Guess you must keep your dashboard up all the time? Or at least a lot.
dnsmasq will query all configured DNS servers simultaneously, so in the case of OpenDNS at least assuming you have both their IPs in there, they'll show you 2 queries per 1 that's actually done, which was doubling it.
-
@cmb:
Ah, now that makes sense.
https://bugs.debian.org/cgi-bin/bugreport.cgi?bug=579536dnsmasq not caching SRV records is "by design". Seems like a really poor design to me.
Guess you must keep your dashboard up all the time?

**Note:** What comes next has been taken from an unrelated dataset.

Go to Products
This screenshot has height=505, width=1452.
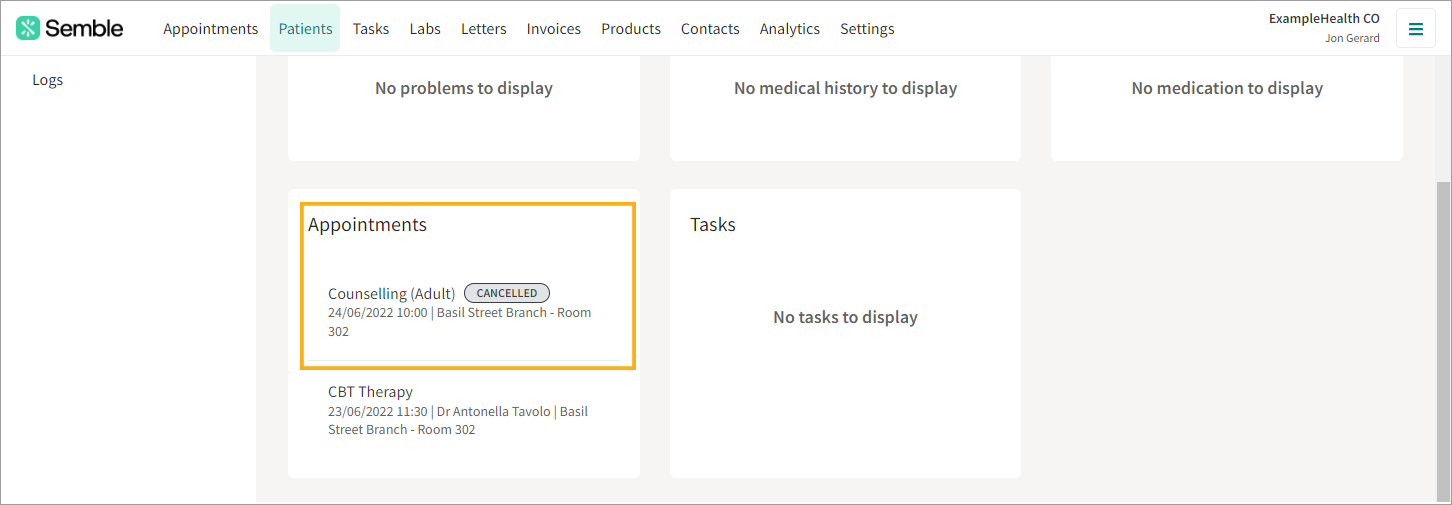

Or at least a lot.
dnsmasq will query all configured DNS servers simultaneously, so in the case of OpenDNS at least assuming you have both their IPs in there, they'll show you 2 queries per 1 that's actually done, which was doubling it.
I remember reading something about Linux where most distros would query all DNS servers and use the first response. Everyone talking about it were so proud about configuring 8+ dns servers and getting the fastest response. They have a funny mindset in that camp.